▸ Supplied material:
───
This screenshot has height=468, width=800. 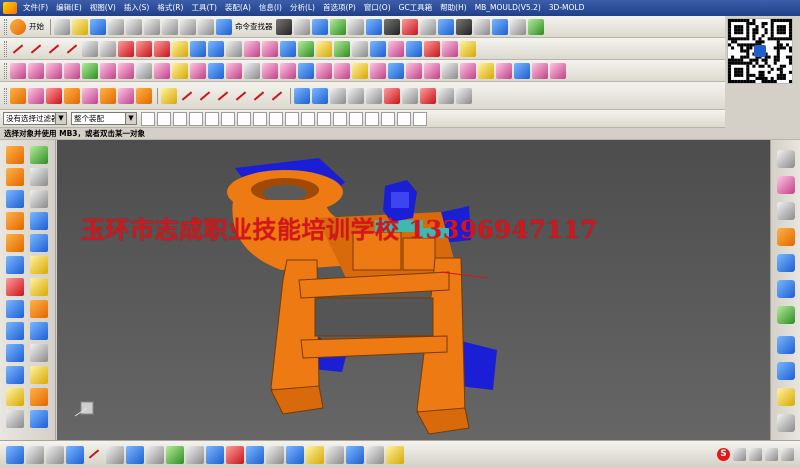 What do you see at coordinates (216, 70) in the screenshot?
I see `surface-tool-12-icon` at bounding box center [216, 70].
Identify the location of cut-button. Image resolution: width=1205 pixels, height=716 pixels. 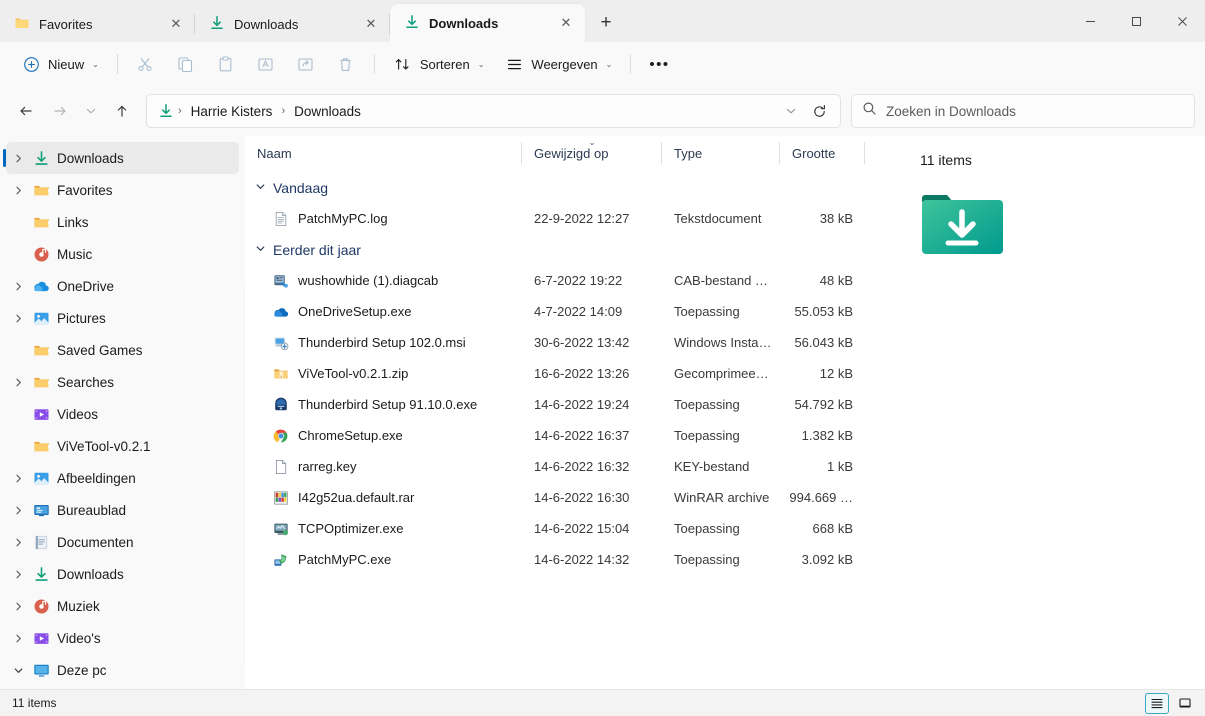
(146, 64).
───
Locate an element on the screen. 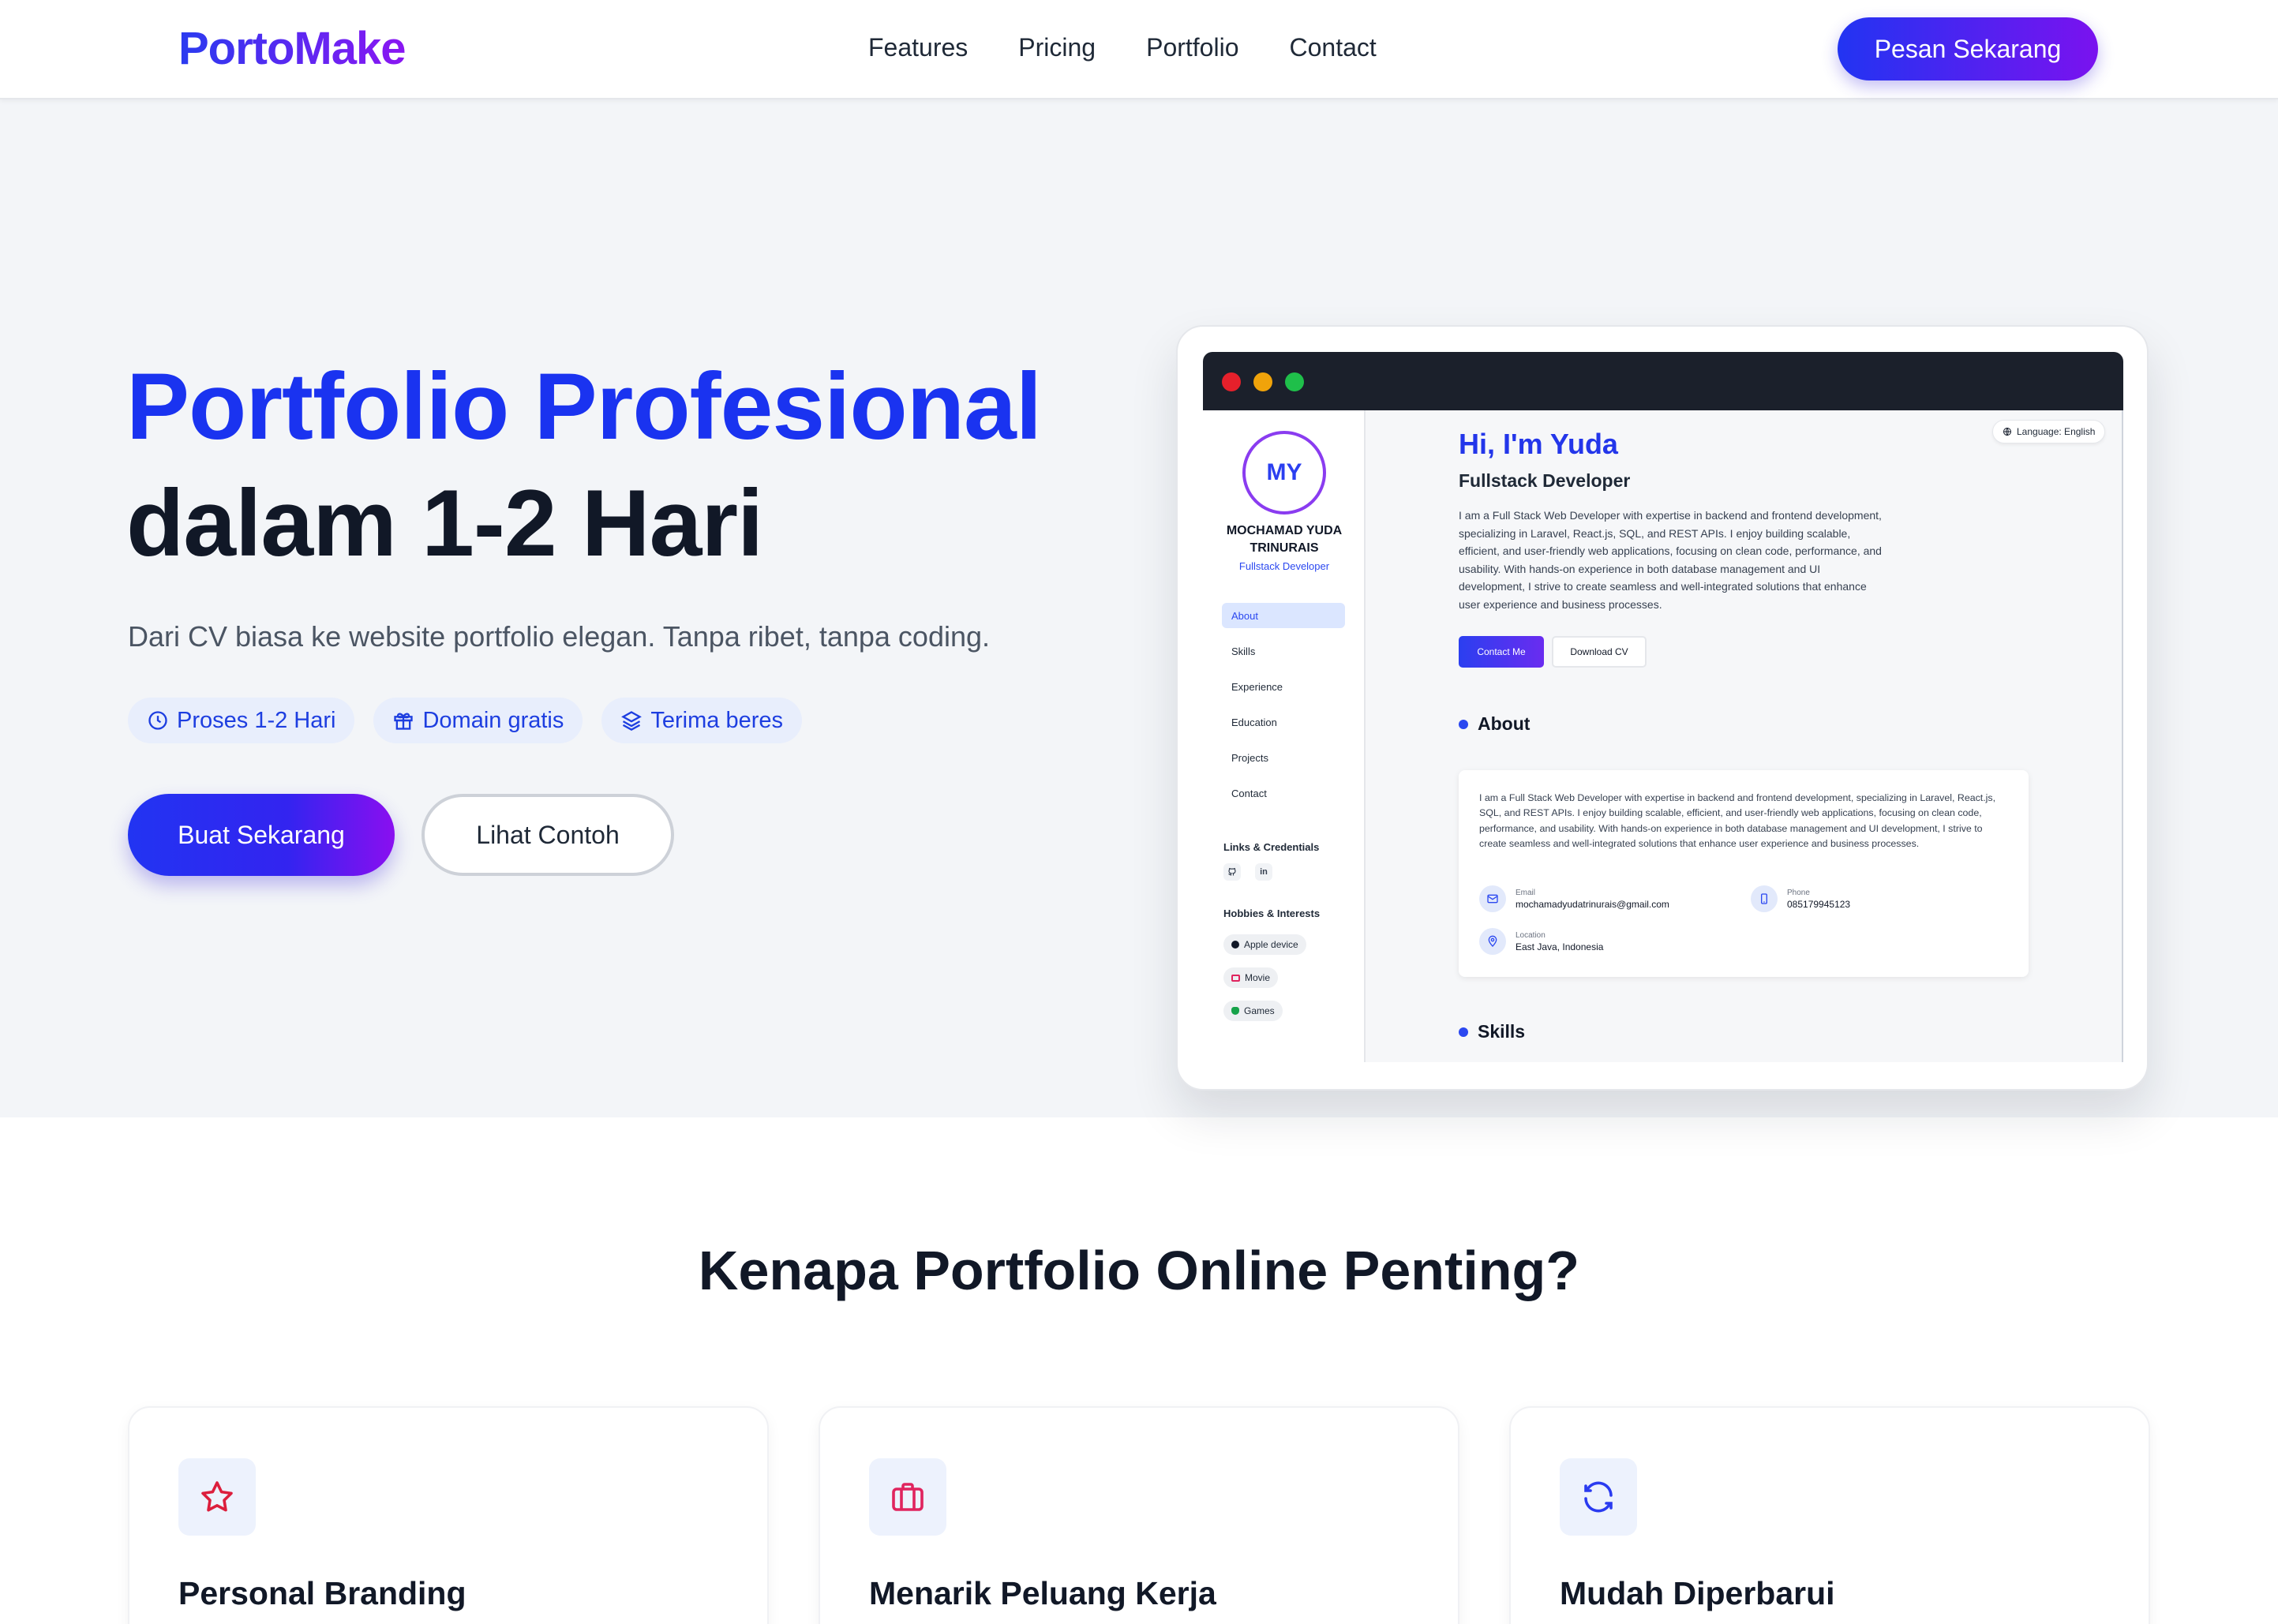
───
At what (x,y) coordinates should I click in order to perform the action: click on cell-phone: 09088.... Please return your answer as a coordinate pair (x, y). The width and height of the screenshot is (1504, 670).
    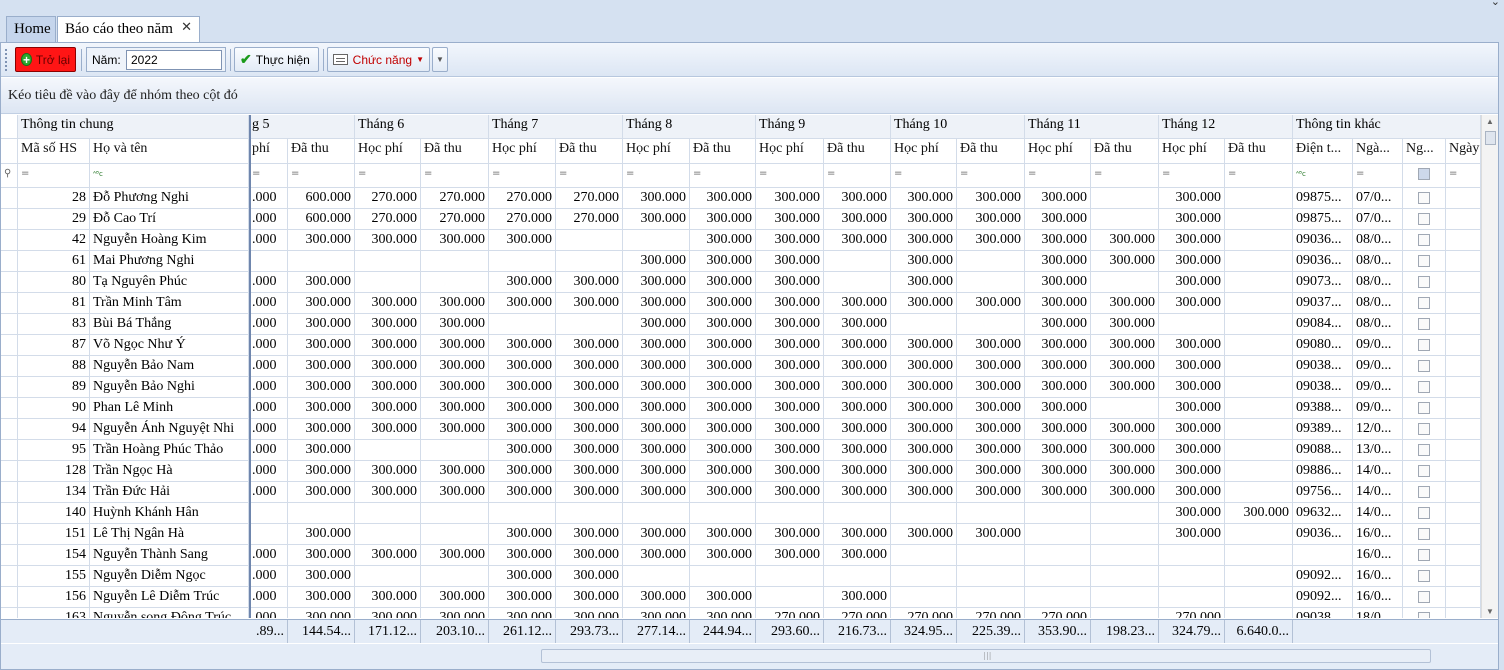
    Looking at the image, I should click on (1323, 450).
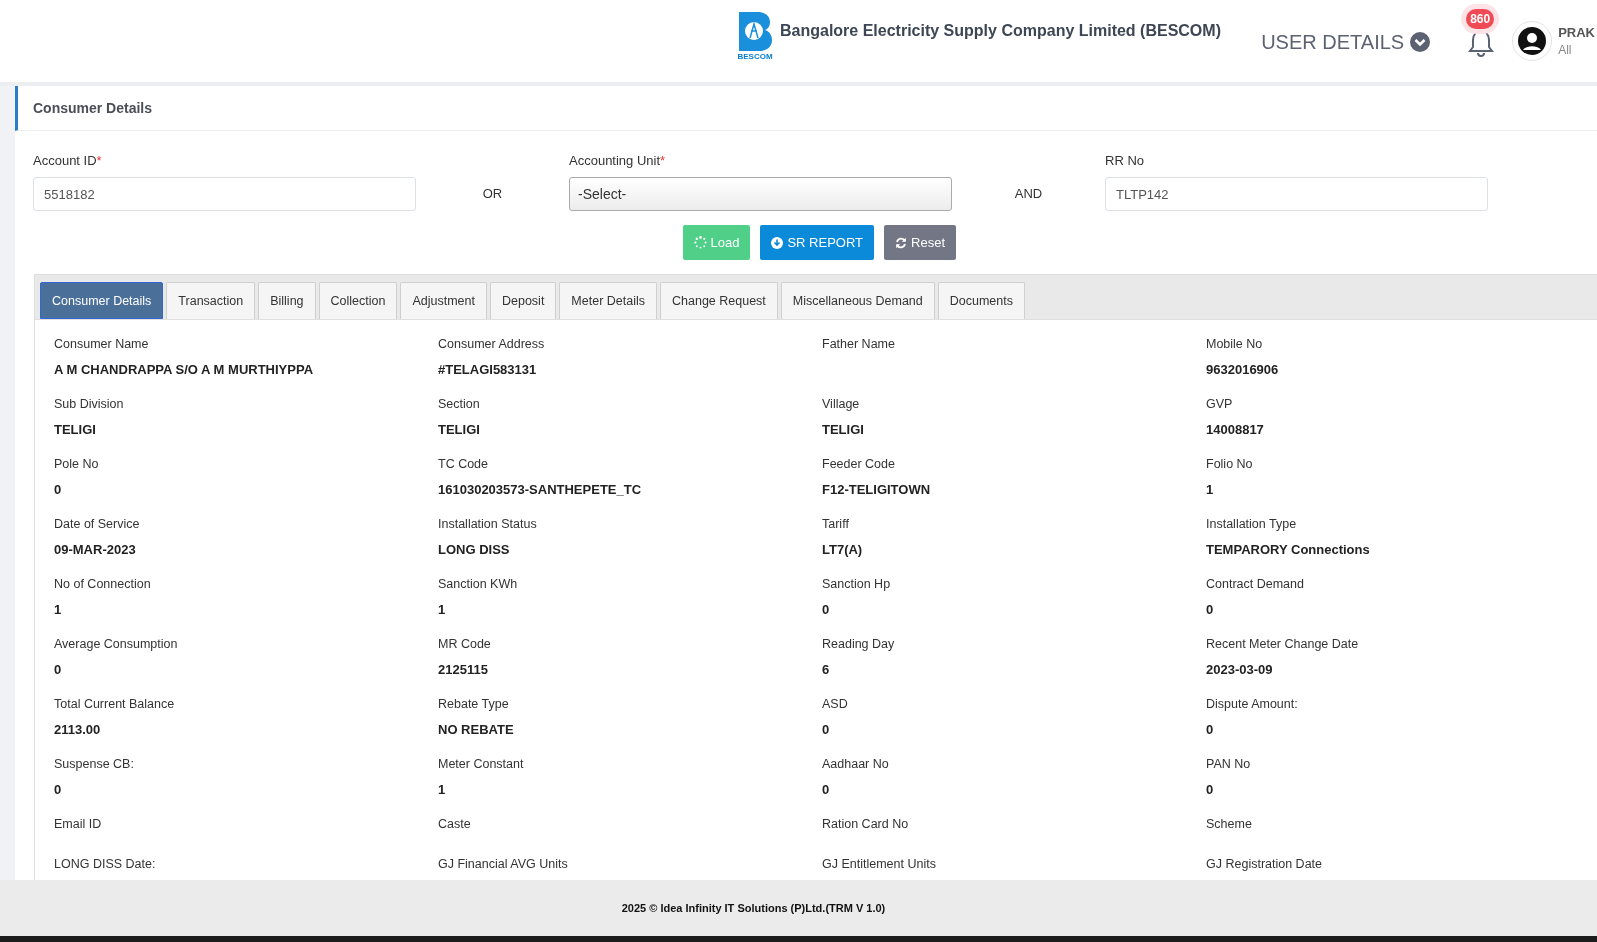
───
Copy the items from the line containing "At what (x,y)" through the line containing "Looking at the", replacing "coordinate pair" with "point" and changing nothing else. Omit the pictures.

▸ Reply to the exercise:
At what (x,y) coordinates should I click in order to perform the action: click on cell-phone: 09088.... Please return your answer as a point (x, y). The width and height of the screenshot is (1504, 670).
    Looking at the image, I should click on (1323, 450).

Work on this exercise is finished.